Pearn J. Aust. Paediatr. J. 1987; 23(2): 93-95.

Copyright

(Copyright © 1987, Royal Childrens' Hospital, Publisher John Wiley and Sons)

DOI

unavailable

PMID

3619787

Abstract

Surveillance of clinical research involving child subjects, or tissues taken from them, continues to become more formalized and sophisticated. Many doctors and most paediatricians can be expected to be offered the opportunity to serve on paediatric Institutional Ethics Committees (IEC) at some stage of their professional lives. Fearless and independent Ethics Committees have considerable influence on both the design and implementation of clinical research, and on the topics of allowable research in which infants and children will be involved.
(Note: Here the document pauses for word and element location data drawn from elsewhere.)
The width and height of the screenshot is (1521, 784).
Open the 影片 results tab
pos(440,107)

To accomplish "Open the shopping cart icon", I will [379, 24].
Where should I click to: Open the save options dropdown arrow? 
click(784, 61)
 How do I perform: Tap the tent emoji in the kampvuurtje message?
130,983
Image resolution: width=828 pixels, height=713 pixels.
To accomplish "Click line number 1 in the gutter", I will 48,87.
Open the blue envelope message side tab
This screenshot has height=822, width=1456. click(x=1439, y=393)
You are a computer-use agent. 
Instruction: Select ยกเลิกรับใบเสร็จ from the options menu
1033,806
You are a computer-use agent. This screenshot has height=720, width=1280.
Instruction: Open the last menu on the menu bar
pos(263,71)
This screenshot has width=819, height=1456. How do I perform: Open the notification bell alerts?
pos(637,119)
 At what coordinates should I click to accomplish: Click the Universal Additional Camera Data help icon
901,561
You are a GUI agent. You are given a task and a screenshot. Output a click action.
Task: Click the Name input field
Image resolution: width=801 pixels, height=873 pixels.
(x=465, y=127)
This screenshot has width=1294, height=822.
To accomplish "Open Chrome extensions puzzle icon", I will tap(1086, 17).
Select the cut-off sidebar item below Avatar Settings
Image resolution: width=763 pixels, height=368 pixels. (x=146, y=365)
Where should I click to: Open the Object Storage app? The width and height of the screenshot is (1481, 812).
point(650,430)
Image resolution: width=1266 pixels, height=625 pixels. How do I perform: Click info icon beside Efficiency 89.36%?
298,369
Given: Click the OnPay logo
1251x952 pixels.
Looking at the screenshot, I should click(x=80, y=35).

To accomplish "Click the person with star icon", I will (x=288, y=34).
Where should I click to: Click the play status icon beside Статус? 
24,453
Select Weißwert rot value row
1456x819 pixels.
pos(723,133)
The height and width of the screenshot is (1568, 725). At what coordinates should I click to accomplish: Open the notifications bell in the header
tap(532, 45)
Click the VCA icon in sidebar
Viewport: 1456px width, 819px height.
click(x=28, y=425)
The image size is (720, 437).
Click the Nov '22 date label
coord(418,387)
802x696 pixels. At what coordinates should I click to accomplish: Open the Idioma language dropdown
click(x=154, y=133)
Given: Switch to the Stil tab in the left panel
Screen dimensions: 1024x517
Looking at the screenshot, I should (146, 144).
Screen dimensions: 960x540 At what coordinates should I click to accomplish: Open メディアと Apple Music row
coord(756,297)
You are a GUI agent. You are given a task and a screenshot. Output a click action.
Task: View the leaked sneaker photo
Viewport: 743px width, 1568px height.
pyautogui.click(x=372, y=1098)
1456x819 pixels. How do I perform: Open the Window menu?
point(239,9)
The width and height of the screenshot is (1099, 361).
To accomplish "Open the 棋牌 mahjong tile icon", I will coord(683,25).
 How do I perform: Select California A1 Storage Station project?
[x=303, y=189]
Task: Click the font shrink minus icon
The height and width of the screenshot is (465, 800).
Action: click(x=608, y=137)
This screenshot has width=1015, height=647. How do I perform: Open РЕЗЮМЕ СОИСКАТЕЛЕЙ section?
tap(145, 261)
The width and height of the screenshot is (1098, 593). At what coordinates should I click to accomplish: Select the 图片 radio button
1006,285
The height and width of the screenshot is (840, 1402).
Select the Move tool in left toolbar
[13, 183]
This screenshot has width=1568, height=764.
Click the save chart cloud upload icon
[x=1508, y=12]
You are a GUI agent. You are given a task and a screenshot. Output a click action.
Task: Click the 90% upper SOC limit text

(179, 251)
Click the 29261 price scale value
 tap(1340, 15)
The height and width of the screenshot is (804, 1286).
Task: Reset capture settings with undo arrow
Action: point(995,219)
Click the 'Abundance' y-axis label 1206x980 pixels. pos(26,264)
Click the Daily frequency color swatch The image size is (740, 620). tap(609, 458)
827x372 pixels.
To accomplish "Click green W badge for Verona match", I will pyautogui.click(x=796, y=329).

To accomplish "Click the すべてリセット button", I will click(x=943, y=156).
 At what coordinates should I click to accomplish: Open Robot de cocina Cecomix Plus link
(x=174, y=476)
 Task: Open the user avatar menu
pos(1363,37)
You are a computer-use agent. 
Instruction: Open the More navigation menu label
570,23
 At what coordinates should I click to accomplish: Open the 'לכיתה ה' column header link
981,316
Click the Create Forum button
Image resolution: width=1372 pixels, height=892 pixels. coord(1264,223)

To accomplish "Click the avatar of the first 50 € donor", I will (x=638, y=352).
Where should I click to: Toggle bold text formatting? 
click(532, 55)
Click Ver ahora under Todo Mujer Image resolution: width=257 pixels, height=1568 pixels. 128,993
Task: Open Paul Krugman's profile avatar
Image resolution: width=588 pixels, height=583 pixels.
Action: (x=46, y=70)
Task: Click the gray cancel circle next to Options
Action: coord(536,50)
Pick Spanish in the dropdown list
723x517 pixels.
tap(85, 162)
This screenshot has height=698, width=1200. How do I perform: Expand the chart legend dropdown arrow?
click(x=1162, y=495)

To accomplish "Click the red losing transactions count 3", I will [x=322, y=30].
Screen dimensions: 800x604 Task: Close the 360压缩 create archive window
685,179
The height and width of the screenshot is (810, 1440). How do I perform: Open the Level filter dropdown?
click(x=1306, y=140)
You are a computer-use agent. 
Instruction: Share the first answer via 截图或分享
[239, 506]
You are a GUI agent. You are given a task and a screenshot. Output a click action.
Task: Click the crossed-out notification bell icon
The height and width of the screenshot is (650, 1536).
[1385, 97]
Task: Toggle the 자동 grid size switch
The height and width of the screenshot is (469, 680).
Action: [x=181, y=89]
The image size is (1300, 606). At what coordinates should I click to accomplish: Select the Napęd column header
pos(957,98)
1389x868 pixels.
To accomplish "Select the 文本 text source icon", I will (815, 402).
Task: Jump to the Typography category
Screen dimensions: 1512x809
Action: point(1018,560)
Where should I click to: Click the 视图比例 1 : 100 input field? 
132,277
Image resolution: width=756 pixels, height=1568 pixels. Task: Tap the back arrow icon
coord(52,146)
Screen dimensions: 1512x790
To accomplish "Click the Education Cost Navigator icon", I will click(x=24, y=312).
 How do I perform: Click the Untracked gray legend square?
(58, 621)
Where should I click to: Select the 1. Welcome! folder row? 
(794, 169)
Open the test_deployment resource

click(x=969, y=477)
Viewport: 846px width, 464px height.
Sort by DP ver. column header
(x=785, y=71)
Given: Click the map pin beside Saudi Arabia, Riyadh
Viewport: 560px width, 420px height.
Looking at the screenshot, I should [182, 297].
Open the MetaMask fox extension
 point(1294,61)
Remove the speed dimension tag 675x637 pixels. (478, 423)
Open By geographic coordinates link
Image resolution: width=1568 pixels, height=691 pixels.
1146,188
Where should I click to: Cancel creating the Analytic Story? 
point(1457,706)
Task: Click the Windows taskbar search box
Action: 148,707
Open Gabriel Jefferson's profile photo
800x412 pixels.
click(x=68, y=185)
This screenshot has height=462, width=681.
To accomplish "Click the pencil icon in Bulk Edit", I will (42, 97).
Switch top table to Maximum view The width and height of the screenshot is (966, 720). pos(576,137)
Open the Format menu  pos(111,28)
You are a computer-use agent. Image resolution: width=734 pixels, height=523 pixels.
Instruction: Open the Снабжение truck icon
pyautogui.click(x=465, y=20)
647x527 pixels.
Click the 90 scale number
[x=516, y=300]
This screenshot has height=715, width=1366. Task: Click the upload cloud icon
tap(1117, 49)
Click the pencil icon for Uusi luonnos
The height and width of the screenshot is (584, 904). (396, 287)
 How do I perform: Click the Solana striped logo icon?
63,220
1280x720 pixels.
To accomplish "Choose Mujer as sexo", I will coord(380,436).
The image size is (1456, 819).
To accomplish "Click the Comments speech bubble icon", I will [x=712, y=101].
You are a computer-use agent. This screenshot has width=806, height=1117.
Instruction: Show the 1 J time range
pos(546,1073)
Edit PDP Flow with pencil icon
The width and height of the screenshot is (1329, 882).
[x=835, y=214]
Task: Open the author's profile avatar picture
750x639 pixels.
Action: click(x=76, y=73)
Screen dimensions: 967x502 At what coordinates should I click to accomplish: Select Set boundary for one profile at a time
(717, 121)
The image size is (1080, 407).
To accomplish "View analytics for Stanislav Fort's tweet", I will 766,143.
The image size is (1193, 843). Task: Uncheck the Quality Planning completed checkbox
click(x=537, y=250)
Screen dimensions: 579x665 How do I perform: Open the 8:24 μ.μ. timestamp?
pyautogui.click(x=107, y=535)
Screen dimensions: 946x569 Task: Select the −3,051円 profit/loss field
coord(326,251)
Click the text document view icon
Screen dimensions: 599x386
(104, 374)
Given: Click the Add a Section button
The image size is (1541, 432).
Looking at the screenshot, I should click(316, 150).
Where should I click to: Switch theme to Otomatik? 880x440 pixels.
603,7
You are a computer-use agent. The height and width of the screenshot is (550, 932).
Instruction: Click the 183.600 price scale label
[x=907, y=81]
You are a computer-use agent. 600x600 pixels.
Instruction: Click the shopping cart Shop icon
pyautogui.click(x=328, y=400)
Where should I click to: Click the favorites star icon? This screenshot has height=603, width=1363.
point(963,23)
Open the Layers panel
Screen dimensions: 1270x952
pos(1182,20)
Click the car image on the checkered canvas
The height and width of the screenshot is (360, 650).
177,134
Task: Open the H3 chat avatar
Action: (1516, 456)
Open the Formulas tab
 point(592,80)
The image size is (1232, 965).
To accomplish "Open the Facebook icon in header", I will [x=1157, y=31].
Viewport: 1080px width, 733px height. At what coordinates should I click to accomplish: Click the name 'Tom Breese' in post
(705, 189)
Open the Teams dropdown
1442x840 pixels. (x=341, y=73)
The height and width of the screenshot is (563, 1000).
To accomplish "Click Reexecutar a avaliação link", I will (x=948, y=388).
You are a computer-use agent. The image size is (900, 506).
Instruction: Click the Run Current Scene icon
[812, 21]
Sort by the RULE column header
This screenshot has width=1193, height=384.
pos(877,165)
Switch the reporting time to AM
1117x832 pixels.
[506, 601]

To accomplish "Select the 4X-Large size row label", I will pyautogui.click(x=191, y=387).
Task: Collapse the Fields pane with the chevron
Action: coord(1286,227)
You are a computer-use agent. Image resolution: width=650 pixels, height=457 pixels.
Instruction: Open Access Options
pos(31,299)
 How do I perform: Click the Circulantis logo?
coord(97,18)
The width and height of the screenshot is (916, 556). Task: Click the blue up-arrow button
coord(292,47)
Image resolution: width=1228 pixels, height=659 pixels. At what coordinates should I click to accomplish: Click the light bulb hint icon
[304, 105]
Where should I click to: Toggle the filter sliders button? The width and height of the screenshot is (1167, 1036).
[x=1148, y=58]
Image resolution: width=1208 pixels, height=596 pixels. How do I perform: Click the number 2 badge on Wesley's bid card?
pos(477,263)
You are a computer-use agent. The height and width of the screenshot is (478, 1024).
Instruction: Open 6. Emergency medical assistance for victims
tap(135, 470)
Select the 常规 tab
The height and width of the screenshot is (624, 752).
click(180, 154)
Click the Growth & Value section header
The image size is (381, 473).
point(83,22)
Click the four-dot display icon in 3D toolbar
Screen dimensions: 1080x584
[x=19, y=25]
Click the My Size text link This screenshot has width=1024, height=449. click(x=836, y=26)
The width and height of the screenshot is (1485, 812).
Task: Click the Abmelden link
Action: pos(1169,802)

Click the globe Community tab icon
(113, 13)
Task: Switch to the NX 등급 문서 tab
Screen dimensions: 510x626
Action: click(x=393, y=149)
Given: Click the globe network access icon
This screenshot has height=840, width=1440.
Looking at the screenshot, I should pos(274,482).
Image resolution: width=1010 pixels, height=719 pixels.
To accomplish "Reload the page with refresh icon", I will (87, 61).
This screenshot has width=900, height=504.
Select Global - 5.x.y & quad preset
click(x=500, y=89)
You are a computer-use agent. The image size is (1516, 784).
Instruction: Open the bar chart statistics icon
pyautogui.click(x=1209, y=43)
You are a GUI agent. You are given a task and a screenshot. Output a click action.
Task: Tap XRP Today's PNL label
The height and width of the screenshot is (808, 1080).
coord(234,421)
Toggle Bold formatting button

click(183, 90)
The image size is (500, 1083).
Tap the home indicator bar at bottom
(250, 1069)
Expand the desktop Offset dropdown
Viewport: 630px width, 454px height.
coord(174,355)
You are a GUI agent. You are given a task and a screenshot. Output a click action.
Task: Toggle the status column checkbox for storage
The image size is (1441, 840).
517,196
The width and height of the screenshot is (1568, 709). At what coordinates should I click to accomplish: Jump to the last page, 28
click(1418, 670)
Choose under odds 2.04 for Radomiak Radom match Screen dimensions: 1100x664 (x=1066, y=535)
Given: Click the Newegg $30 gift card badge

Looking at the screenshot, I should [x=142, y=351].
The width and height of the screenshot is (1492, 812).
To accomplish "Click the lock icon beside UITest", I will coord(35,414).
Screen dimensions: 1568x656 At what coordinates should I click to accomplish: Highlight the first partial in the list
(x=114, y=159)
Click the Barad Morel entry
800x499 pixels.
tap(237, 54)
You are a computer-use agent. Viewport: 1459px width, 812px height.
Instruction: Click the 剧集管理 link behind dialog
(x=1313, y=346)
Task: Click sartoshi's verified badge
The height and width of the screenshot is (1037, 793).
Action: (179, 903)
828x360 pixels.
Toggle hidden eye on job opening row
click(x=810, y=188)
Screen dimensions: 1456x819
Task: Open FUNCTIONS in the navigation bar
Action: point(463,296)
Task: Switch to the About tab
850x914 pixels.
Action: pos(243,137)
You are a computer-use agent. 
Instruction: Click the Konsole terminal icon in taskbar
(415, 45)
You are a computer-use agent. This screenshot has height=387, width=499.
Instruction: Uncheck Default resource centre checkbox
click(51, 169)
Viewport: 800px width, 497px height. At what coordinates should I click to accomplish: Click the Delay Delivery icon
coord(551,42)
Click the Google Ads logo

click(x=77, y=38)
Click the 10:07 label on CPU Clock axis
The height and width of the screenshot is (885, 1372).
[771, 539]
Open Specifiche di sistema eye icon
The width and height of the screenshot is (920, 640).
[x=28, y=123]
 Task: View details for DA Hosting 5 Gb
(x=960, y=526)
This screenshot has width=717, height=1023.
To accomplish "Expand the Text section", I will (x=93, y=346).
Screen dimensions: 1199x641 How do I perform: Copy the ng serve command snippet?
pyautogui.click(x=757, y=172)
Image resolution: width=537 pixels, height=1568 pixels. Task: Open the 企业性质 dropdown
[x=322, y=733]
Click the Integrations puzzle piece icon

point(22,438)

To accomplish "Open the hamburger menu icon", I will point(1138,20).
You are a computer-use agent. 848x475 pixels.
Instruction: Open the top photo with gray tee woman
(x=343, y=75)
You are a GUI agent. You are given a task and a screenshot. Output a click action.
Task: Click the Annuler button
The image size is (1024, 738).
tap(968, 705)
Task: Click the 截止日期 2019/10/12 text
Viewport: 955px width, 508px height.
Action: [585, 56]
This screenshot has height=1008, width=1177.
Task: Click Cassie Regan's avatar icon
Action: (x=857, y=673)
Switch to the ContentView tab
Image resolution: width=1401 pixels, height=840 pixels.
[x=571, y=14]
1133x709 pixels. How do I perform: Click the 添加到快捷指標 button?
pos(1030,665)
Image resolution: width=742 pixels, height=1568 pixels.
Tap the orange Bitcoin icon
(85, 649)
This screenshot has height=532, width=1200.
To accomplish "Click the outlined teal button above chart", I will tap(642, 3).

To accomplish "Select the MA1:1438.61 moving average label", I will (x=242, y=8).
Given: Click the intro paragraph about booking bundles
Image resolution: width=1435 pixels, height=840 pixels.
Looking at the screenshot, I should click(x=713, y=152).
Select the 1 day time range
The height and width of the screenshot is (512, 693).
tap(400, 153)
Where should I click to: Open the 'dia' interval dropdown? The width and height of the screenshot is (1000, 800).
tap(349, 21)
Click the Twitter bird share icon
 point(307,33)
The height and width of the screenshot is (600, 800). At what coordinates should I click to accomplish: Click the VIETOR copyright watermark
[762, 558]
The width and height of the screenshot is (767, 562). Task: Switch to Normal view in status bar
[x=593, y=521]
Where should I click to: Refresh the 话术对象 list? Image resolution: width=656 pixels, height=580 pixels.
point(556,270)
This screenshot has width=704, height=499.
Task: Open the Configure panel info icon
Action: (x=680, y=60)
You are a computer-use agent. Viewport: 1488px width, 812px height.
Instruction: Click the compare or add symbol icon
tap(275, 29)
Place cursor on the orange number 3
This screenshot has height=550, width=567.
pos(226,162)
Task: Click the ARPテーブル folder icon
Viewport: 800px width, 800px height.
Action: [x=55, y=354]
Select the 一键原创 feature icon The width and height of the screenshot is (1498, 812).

The composition of IECs generally is designed to give a balance of sexes, professional backgrounds, and institutional and non-institutional affiliations. In addition to these now well established compositional guidelines, IECs adjudicating on paediatric research have a pragmatic requirement for three extra specific roles: those of in loco parentis, in loco infanti, and the special role of nursing staff. These roles and the ethical basis for them are defined. Further, the in loco parentis role is ethnically complex, and an IEC considering this role should be clear about its implications. Paediatric research projects involve not only specific risks inherent to the project in question, but also more general risks inherent in any clinical research intervention endeavour itself. Paediatric IECs should act in a mode of encouragement, rather than purely as 'doctor watchers', and should insist ab initio on the publication of results as a condition of permission to undertake the research in question. One particularly effective form of ethical audit is the national and international peer review that follows such publication of paediatric research. This report discusses these special themes in the evolving context of greater surveillance of paediatric research.